BYOK — bring your own provider key
Add X-Provider-Key alongside x-api-key to have your own Anthropic key (or other supported provider key) pay the inference. The gateway routes using your key; we tax only the declared baseline rate.
-H "X-Provider-Key: sk-ant-<your-anthropic-key>"
Multi-provider format (for cross-provider routing with grok):
-H "X-Provider-Key: anthropic=sk-ant-<key>, xai=xai-<key>"
Without X-Provider-Key, Ormas uses managed keys and charges you accordingly.
POST /v1/messages
Drop-in replacement for https://api.anthropic.com/v1/messages. All Anthropic request/response fields pass through unchanged.
Routing behavior:
- Ormas classifies the turn (rung: haiku / sonnet / opus / fable).
- If a cheaper model is available for this rung with sufficient quality evidence, it serves the turn.
- An async judge (haiku-class) grades the response. If rejected, the next request for this archetype gets the baseline.
- Streaming and non-streaming both supported.
The model field in the response always reflects the declared model you requested, not the routed model (the routing is our moat — the fee math is fully reproducible from public inputs without it).
Supported model IDs
Use standard Anthropic model IDs as the model field:
| Model ID | Notes |
|---|---|
claude-opus-4-8 | Highest rung — most aggressive down-routing |
claude-sonnet-4-6 | Mid rung |
claude-haiku-4-5-20251001 | Floor — served as-is, no down-routing |
claude-fable-5 | Top rung |
GET /v1/savings
Returns quality-verified savings data for the authenticated tenant.
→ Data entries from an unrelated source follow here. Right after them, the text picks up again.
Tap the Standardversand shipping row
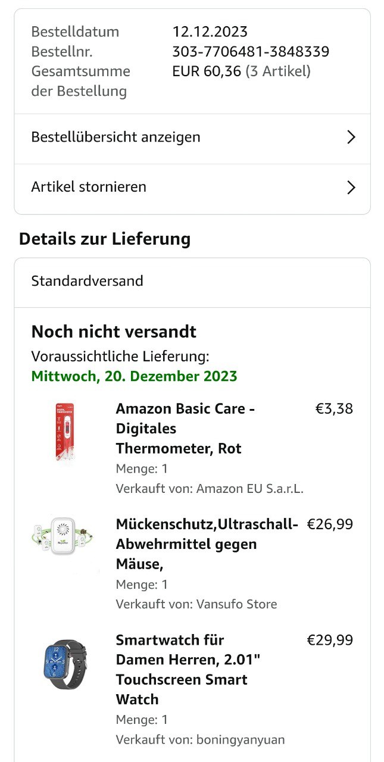The height and width of the screenshot is (762, 384). point(88,281)
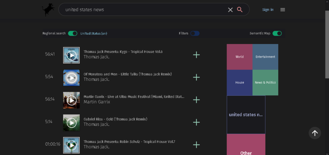Turn off the Semantic Map toggle
The height and width of the screenshot is (155, 329).
point(277,33)
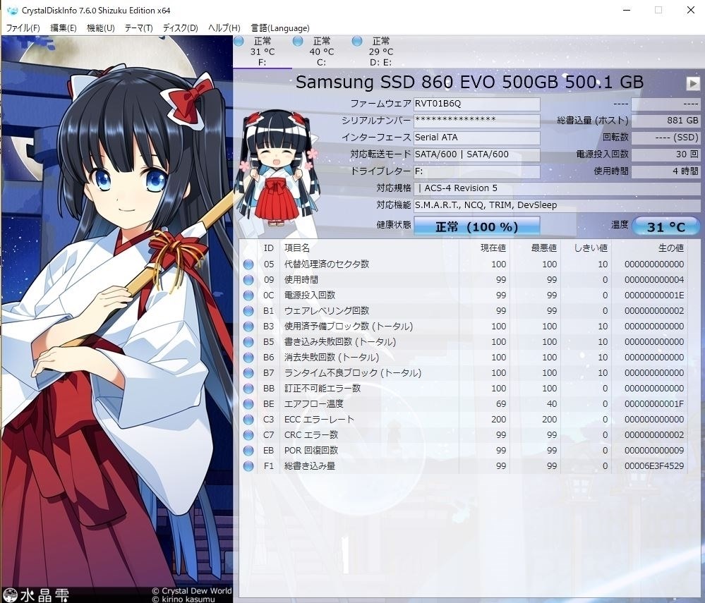The image size is (705, 603).
Task: Open the 言語(Language) menu
Action: click(280, 28)
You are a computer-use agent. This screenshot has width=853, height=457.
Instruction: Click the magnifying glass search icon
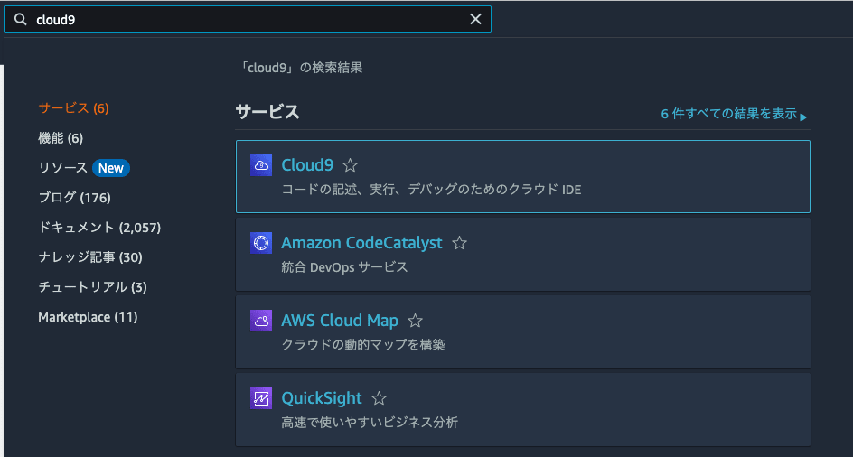coord(20,20)
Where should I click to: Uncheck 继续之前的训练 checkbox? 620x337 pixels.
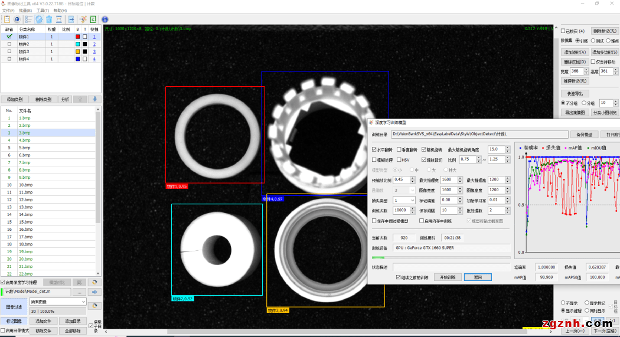[x=399, y=277]
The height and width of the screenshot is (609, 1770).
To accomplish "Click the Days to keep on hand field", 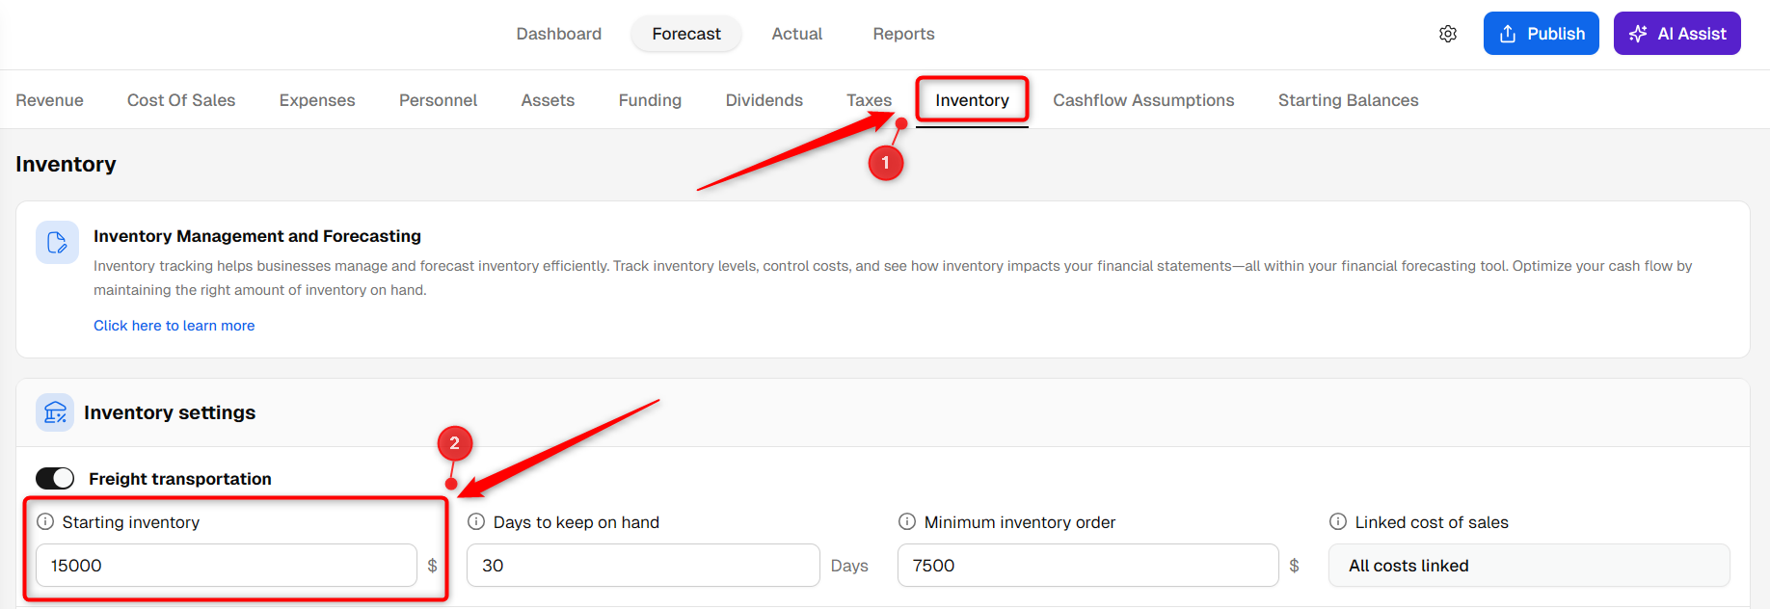I will point(643,566).
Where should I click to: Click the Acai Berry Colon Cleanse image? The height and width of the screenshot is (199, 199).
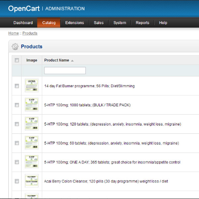[32, 181]
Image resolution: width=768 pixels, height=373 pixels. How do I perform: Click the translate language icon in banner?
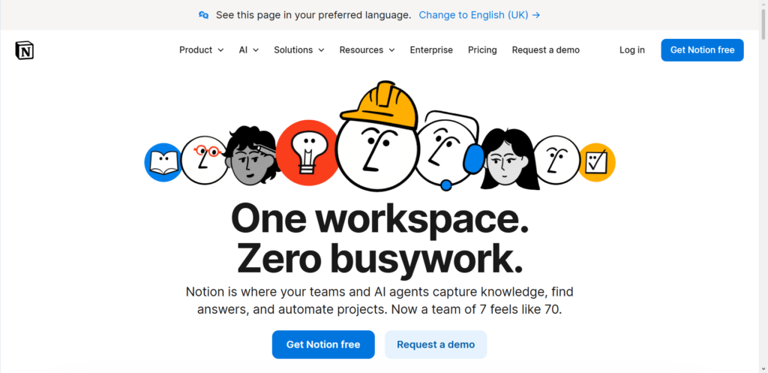click(x=204, y=15)
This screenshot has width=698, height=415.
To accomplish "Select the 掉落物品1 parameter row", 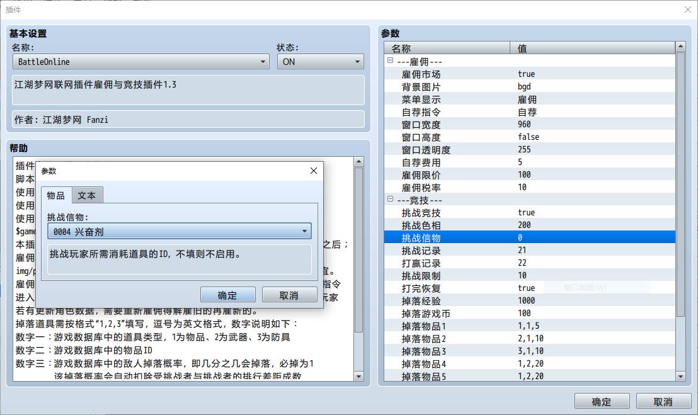I will pos(423,326).
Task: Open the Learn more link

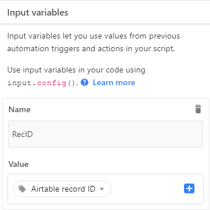Action: click(x=114, y=83)
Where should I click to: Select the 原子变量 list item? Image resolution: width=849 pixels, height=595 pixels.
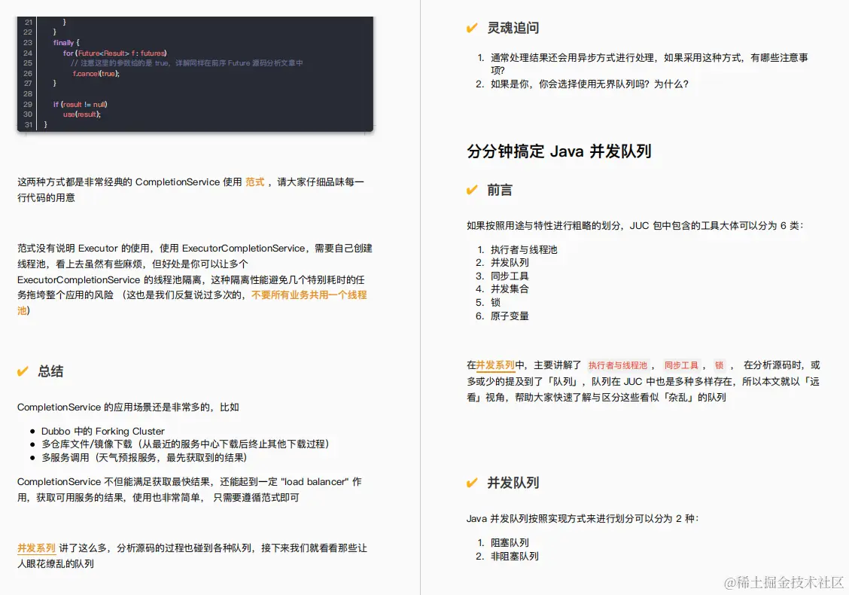click(508, 316)
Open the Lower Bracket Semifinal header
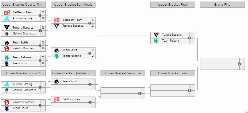 click(123, 73)
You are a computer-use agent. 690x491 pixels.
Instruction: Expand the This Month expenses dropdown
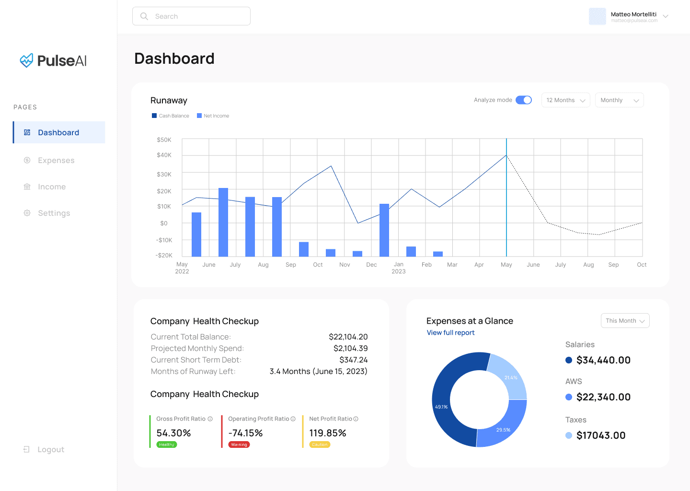click(x=625, y=321)
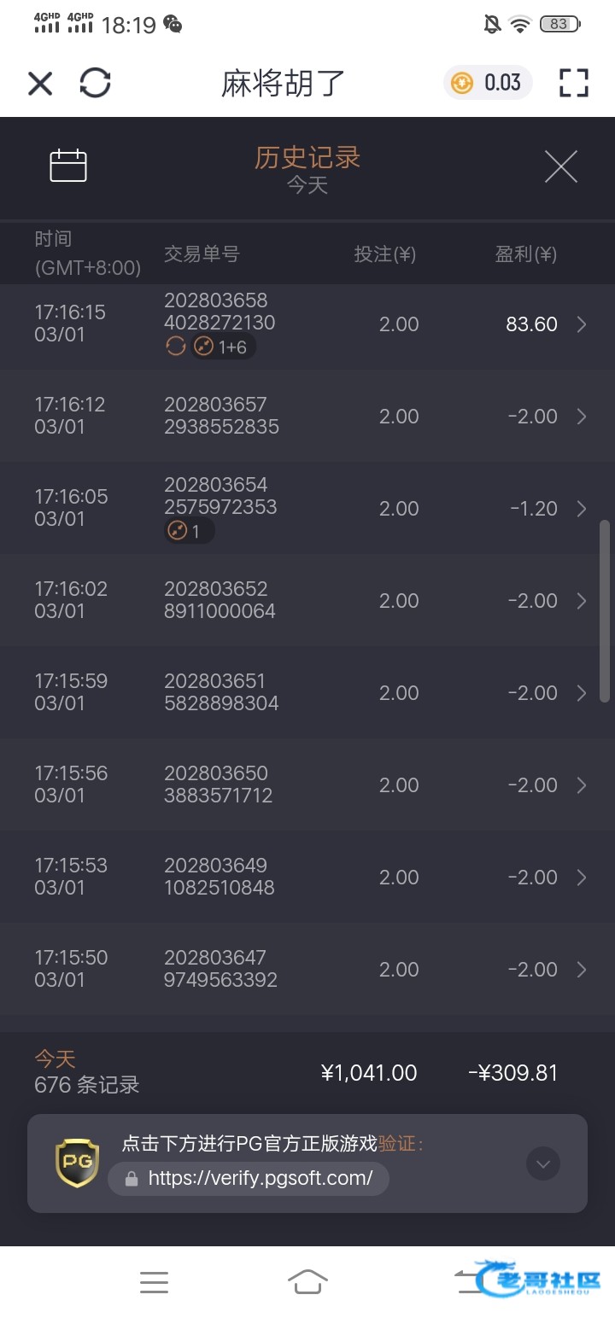Tap the fullscreen icon at top right

(574, 83)
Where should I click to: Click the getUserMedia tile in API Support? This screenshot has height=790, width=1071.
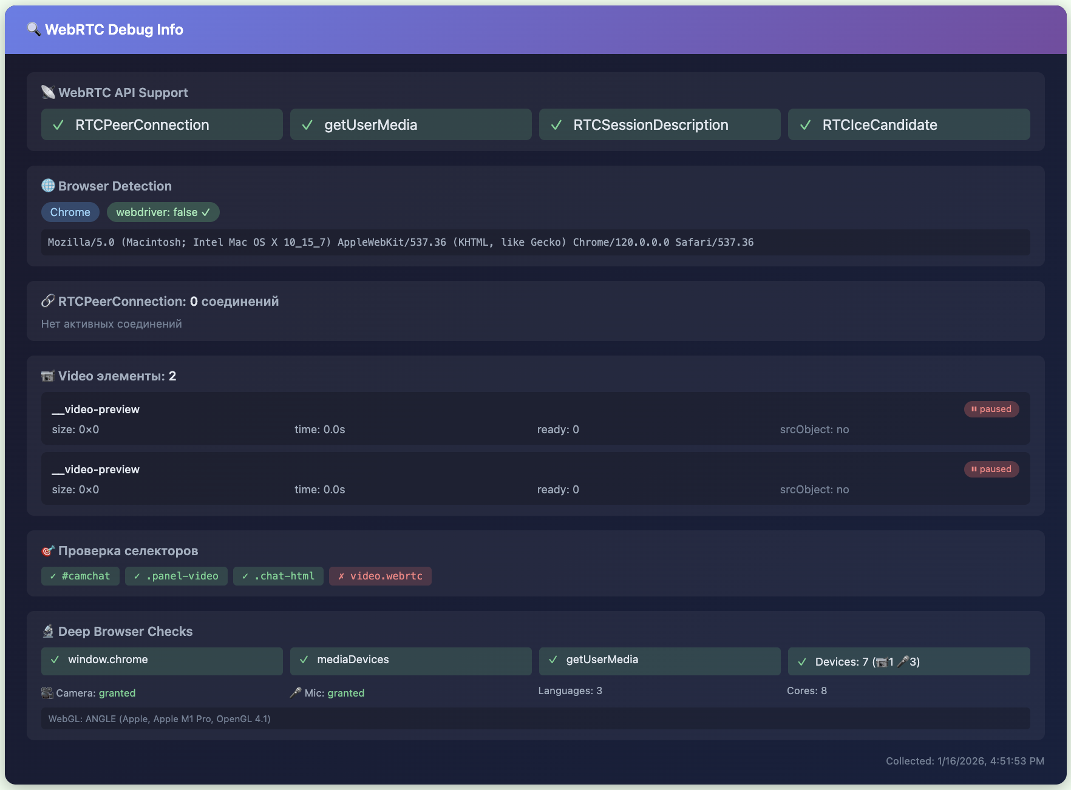tap(410, 124)
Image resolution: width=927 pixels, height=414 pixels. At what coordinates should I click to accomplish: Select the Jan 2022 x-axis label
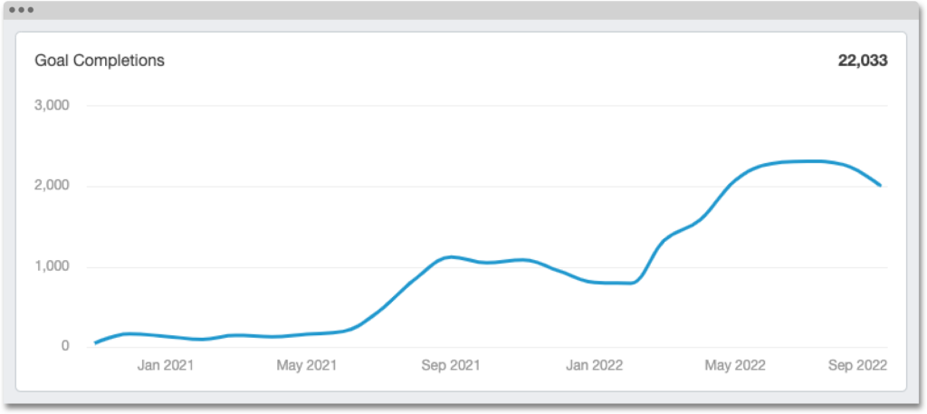coord(594,365)
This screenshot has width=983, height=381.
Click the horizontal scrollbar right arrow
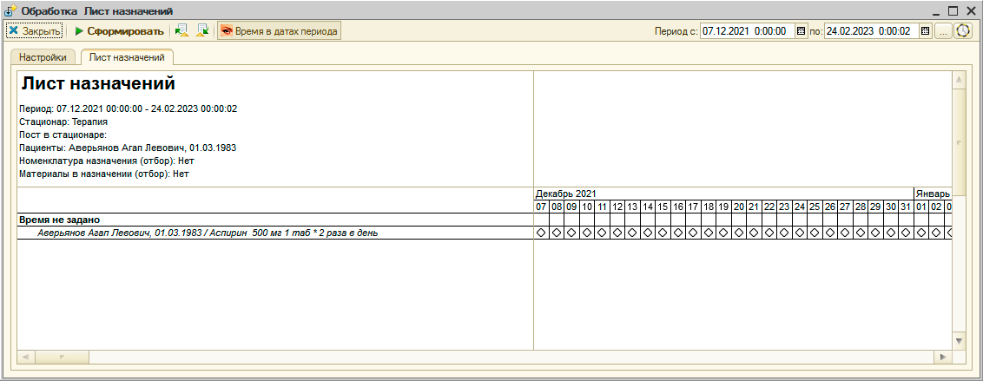[x=941, y=357]
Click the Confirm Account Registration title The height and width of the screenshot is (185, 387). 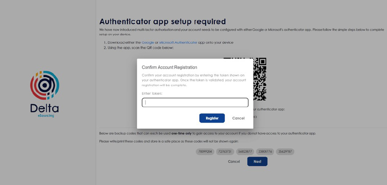(169, 67)
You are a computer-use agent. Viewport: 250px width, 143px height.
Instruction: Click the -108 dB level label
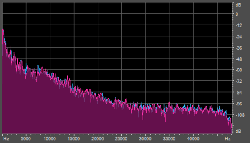(x=240, y=115)

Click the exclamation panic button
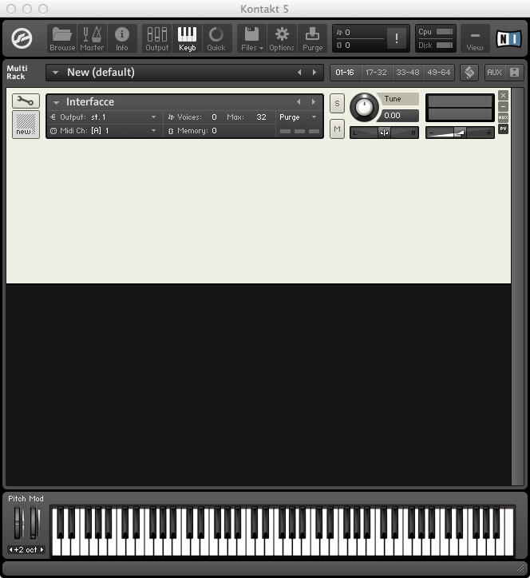click(x=397, y=38)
Used by the savings console.
Auth: x-api-key: tb_live_<your-key>
Response shape:
{
"tenant": "your-tenant-id",
"days": 30,
"n_turns": 1247,
"n_fell_back": 43,
"total_cost_usd": 4.21,
"total_baseline_usd": 12.88,
"savings_usd": 8.67,
"savings_pct": 0.673,
"routing_ladder": [
{ "rung": "sonnet", "n_turns": 1100, "actual_usd": 3.80, "baseline_usd": 11.30, "savings_usd": 7.50 },
{ "rung": "haiku", "n_turns": 147, "actual_usd": 0.41, "baseline_usd": 1.58, "savings_usd": 1.17 }
],
"quality": {
"n_judged": 312,
"n_accept": 289,
"accept_rate": 0.926,
"sample_coverage": 0.25
}
}
POST /api/internal/verify-key
Internal gateway ↔ tb-web handshake. Not for customer use. The gateway resolves tb_live_ keys to tenant IDs + feature flags through this endpoint using a shared secret.